Past medical research has shown that when it comes to a variety of non-emergency medical procedures and conditions, racial disparities exist, possibly due to underuse or overuse of services, patient preferences or access to care. A new medical study on racial differences published this week attempts to take those factors out of the equation.
Hospital staff understands that when a patient has a cardiac arrest, resuscitation attempts must happen immediately.
“The patient’s heart is stopped, they’ve stopped breathing and there’s no electrical or mechanical activity of the heart,” said Dr. Chan.
Dr. Paul Chan of Saint Luke’s Mid-America Heart Institute, and his colleagues, felt that these in-hospital emergency events provided a unique opportunity to look at whether medical treatment – and ultimately survival – differed between black and white patients.
“Response is immediate and required to save a patients life. And many of these other factors such as overuse of therapies, under use, insurance status and cultural preferences that differ by race should really play no role as to whether or not patients who have a cardiac arrest survive,” said Dr.
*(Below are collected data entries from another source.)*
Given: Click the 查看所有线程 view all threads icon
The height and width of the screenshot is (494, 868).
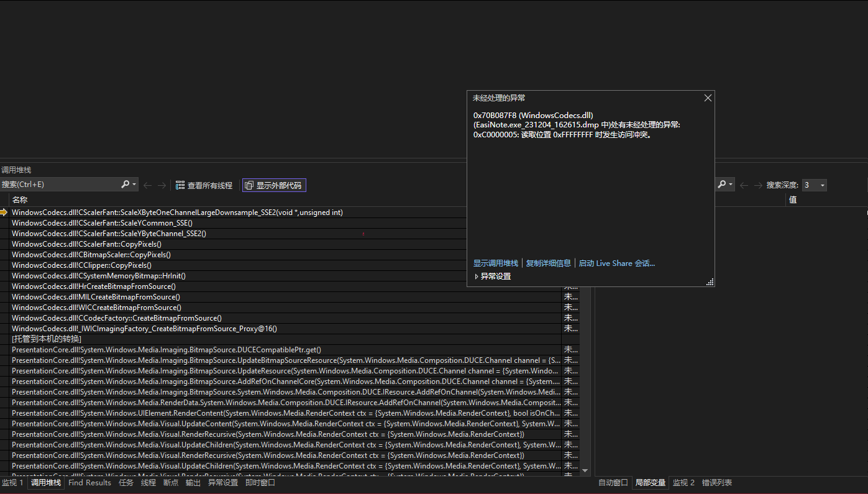Looking at the screenshot, I should click(180, 185).
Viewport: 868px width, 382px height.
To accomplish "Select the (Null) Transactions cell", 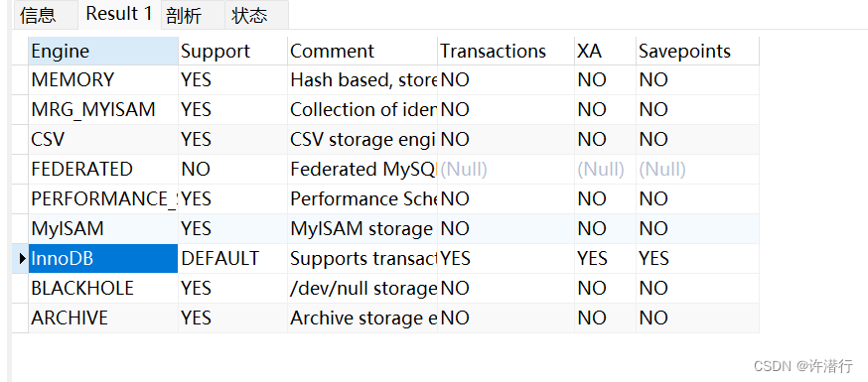I will click(506, 169).
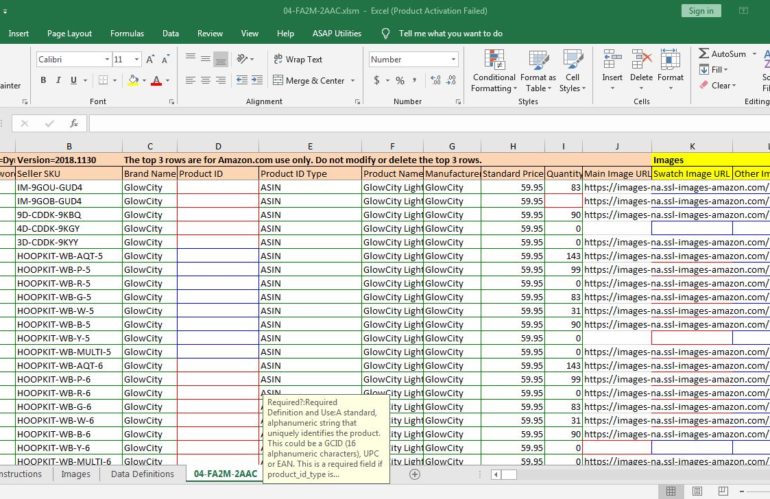770x499 pixels.
Task: Switch to the Data Definitions sheet tab
Action: coord(141,474)
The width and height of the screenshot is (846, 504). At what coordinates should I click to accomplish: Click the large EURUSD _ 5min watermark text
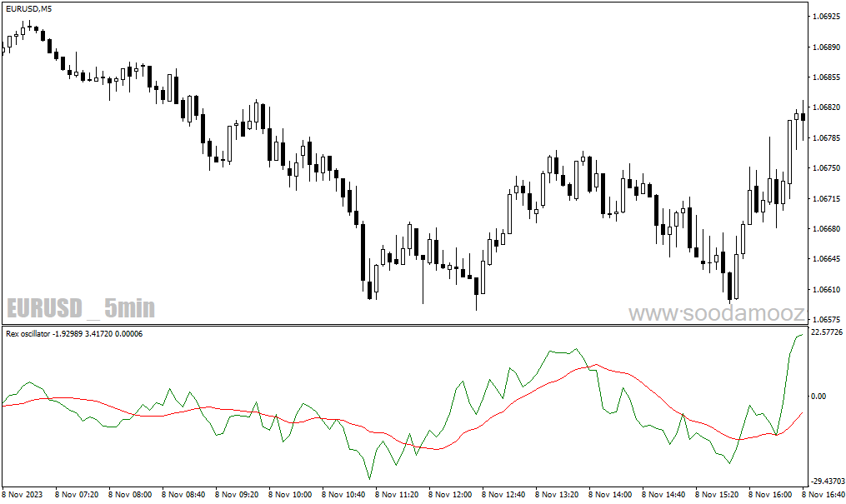[x=81, y=309]

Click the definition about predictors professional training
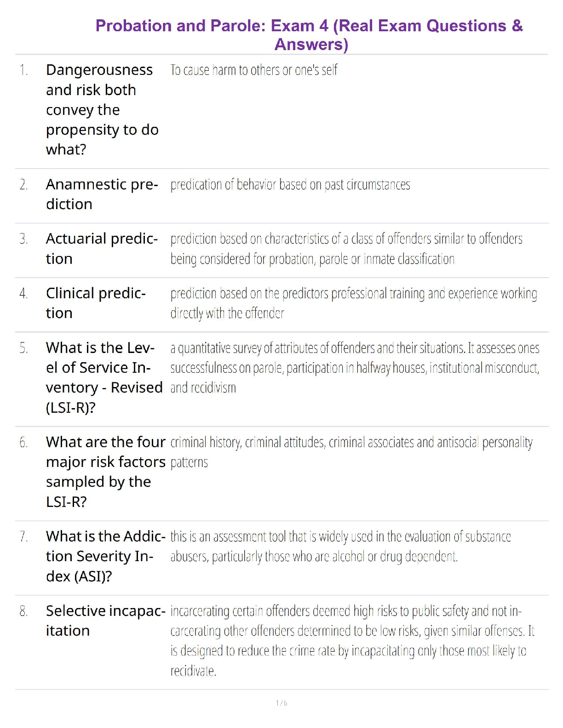tap(353, 303)
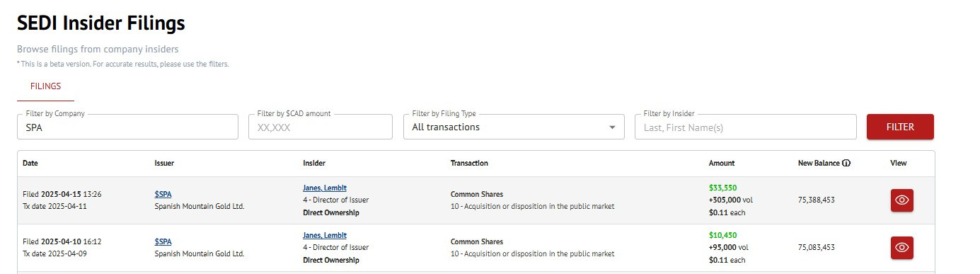980x274 pixels.
Task: Click the Transaction column header
Action: (x=469, y=163)
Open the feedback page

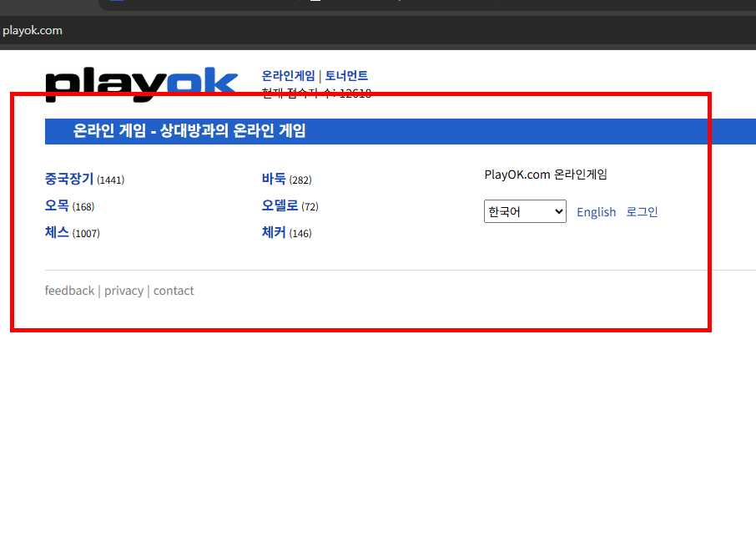tap(69, 290)
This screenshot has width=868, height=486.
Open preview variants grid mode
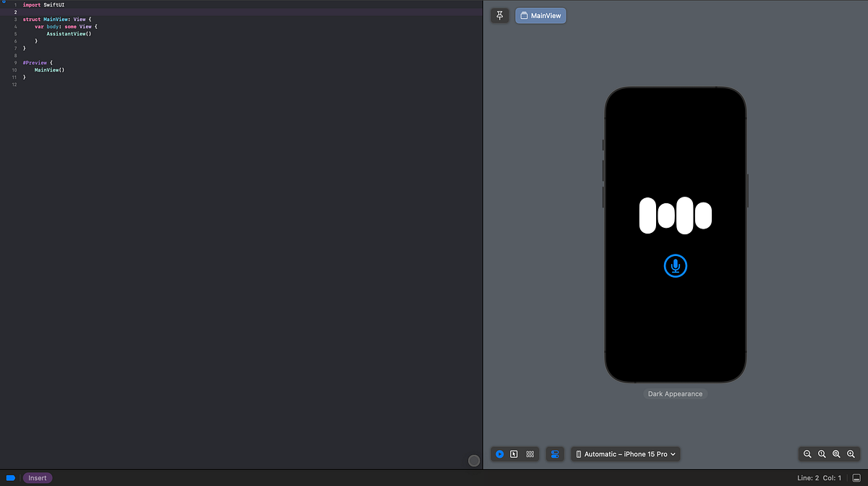(x=529, y=453)
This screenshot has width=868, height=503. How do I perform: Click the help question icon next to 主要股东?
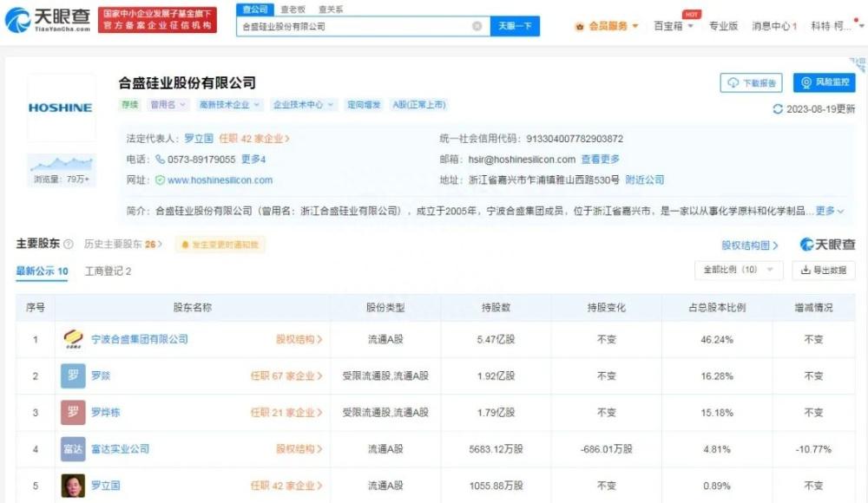69,245
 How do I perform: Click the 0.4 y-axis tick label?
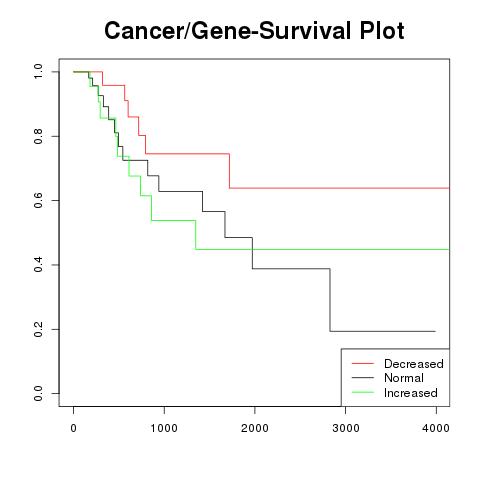tap(38, 265)
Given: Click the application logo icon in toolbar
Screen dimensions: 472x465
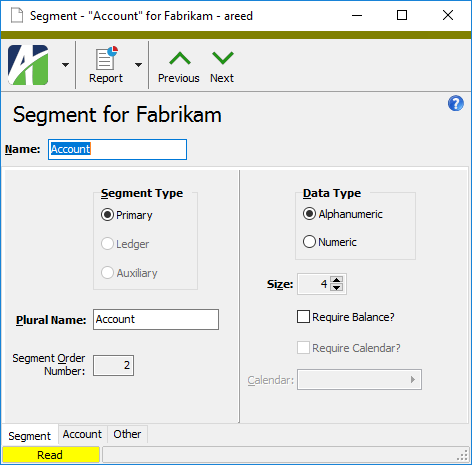Looking at the screenshot, I should [x=28, y=65].
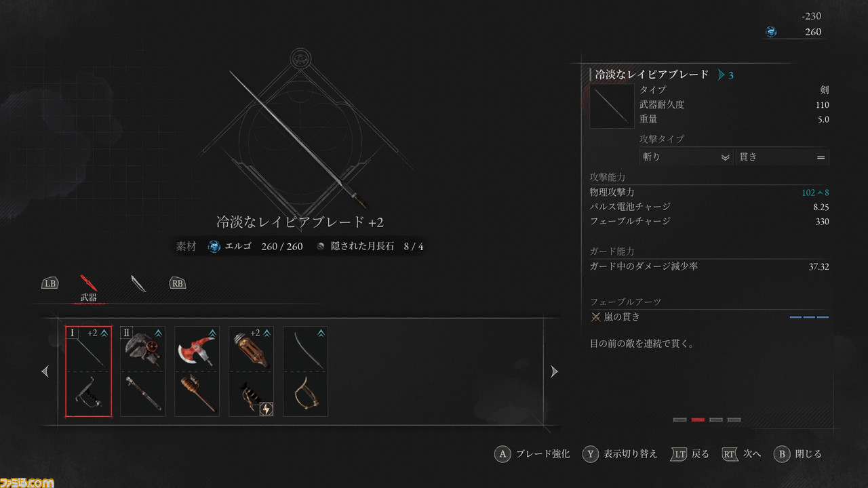The height and width of the screenshot is (488, 868).
Task: Switch to the handle tab icon
Action: [138, 283]
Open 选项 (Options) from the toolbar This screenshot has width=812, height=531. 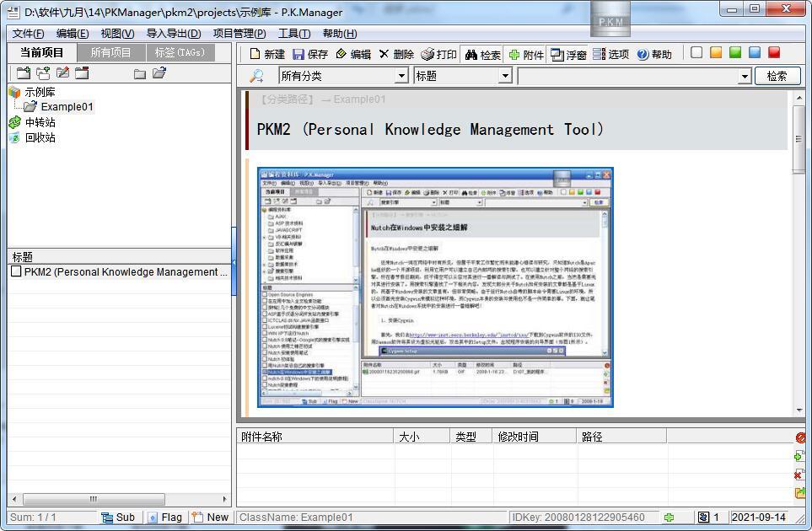point(600,54)
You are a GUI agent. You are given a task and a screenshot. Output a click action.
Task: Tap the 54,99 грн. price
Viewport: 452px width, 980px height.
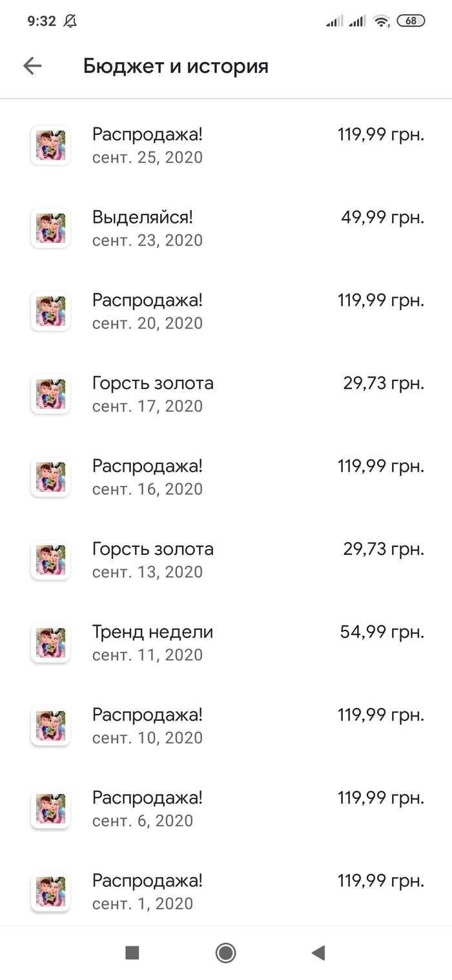click(382, 632)
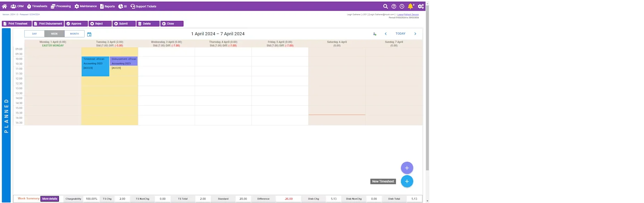Open the settings gears icon
Image resolution: width=644 pixels, height=203 pixels.
click(x=421, y=6)
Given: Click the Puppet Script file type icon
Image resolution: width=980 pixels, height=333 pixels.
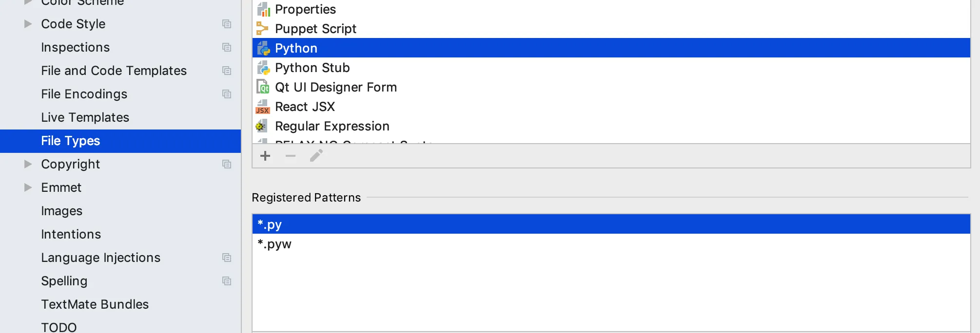Looking at the screenshot, I should coord(263,29).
Chan.
Appearing this week in Jama, journal of the American Medical Association, their research examined the survival rates of over 10,000 patients within a standardized national registry who required CPR or defibrillation following an in-hospital cardiac arrest.
The study found that black patients had slightly more than a 25% survival rate to hospital discharge while white patients survived more than 37% of the time.
However, that 12% gap was substantially narrowed after researchers took into account the hospital where treatment was received.
“Some hospitals are better performers when it comes to resuscitating and providing the best possible care for patients with cardiac arrest than other hospitals, and these differences seem to disproportionately affect patients who are black,” said Dr. Chan.
Experts say finding ways of improving the quality of resuscitation and post-resuscitation care in these under performing hospitals will be crucial to eliminating survival differences by race.
The amount and aggressiveness of resuscitation attempts was also measured, with no evidence of significant differences by race.